Maintenant il est temps, pour le metteur en scène, Robert Lepage ("visionnaire" adulé au Québec), de régler les comptes des communautés, avec le concours de la troupe d'Ariane Mnouchkine et de voler au secours des minorités ethniques. Le point de départ : nous sommes à Vancouver, dans les docks de Dowtown Eastside, quartier dévasté, au début du 21ème siècle ; un fait divers authentique donne le ton de la pièce et allume l'étincelle, ou plutôt met le feu aux poudres : un dangereux individu "blanc", éleveur de porcs de son état a tué des femmes, au couteau (on le voit à l'œuvre sur scène, avec sa dernière victime, dans sa roulotte), toutes autochtones, semble- t- il : 49 en tout, oui, 49 jeunes prostituées alcooliques ou décavées. Outre l'intrigue policière qui s'ensuit, tel un bon thriller, jusqu'à l'arrestation et aux aveux spectaculaires du psychopathe, une histoire parallèle se met en place en fil rouge : une femme artiste peintre, Miranda, s'est mise en tête de réhabiliter ces femmes en les peignant une à une pour témoigner de leur souffrance et en les exposant dans une grande galerie à Ottawa ; double controverse, double scandale, sur les planches... et aujourd'hui encore, hors les planches : atteinte indécente à la dignité, appropriation culturelle inappropriée ? Miranda sera désavouée. On en jugera.

[Lignes d'un jeu de données]
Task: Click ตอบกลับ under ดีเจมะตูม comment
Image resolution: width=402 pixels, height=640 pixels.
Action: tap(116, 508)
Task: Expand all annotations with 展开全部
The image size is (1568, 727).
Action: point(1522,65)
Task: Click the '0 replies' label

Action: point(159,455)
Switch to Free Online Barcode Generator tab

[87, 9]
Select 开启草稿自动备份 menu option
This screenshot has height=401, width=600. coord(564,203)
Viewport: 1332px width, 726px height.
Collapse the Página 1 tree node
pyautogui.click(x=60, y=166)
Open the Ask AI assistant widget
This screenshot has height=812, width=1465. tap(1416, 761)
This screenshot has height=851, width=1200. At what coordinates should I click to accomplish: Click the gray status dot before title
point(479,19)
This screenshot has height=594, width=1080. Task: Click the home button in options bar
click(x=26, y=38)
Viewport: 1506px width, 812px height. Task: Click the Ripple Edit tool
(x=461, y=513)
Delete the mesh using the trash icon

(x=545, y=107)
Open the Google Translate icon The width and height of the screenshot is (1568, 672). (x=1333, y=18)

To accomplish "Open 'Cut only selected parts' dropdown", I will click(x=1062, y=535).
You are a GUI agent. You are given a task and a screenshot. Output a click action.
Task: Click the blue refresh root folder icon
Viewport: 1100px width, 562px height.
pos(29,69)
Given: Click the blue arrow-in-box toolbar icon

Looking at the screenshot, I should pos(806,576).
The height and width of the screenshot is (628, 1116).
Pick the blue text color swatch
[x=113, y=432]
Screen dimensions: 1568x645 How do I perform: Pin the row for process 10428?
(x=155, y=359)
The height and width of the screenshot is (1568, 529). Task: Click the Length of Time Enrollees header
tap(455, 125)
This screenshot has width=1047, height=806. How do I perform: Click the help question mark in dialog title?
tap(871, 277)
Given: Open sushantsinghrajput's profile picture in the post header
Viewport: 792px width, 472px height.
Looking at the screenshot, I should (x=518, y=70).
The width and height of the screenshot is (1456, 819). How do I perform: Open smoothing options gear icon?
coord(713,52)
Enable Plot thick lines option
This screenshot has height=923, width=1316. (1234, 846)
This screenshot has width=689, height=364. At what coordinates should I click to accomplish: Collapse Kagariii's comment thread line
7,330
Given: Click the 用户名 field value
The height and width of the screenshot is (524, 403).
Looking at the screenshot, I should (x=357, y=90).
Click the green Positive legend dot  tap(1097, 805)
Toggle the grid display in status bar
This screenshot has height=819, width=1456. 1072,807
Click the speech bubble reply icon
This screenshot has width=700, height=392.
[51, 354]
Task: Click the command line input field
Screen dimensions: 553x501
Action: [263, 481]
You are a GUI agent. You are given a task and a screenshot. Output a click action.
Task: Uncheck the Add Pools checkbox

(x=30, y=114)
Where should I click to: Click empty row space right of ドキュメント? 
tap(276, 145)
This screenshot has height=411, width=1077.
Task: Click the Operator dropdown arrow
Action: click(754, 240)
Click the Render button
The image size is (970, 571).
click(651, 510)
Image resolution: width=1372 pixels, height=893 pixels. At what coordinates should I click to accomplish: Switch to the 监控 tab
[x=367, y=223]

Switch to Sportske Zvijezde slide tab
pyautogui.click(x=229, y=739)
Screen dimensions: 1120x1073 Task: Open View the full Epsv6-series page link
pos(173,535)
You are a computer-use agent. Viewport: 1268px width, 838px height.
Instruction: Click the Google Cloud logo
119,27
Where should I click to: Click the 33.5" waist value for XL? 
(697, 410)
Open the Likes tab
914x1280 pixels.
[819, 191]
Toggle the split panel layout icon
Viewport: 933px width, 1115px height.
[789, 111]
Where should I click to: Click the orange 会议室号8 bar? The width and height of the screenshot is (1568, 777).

- Consigne 1:
Répondez aux questions suivantes sur la critique de la pièce mise en scène par Robert Lepage :
(a) Dans quelle ville se situe le point de départ de la pièce ?
(b) Combien de femmes l'éleveur de porcs a-t-il tuées ?
(c) Dans quelle ville Miranda veut-elle exposer ses portraits ?
- Consigne 2: Poursuivez la critique de la pièce mise en scène par Robert Lepage à la suite de sa dernière phrase.

- Réponse attendue 1:
(a) À Vancouver.
(b) 49 femmes.
(c) À Ottawa.

- Réponse attendue 2:
Points forts
1/ Du spectacle, encore du spectacle, rien que du spectacle (et du spectaculaire).
Les 35 comédiens de la troupe évoluent en souplesse dans un chassé croisé de décors qui font cohabiter insensiblement, en glissant en large et en travers et dans toute la profondeur de l'immense scène du Théâtre du Soleil, un superbe loft sur la baie de Vancouver, un commissariat de police aux 10 bureaux , un quai encombré de containers géants autour desquels gravite une faune de cent et un SDF, musiciens parfois voleurs toujours, un élevage de 50 cochons couinant (c'est bien joué!), une immense forêt de thuyas géants et d'épicéas de la Colombie Britannique, ces arbres iconiques qu'on abat (sur scène !)
2/ Un thriller bien ficelé
L'enquête est bien menée. En particulier, la scène des aveux du tueur en série qui se fait piéger dans sa propre cellule équipée de caméra et d'une glace sans teint par un mouchard faux complice (un flic déguisé)
3/ L'aspect documentaire historique
Il nous touche particulièrement, nous Français découvreurs de l'Acadie, sur les pas de Champlain et dans le sillage de Jacques Cartier. Il nous renvoie à d'autres épisodes et lieux de colonisation telle la Nouvelle Calédonie par exemple et, à l'opposé, vers les Aborigènes d'Australie. Et c'est, par voie de conséquence, l'évocation d'un rôle essentiel, encore un, du théâtre, un rôle humaniste via cette fois-ci le regard d'artistes témoins de leur temps et conscience de la société.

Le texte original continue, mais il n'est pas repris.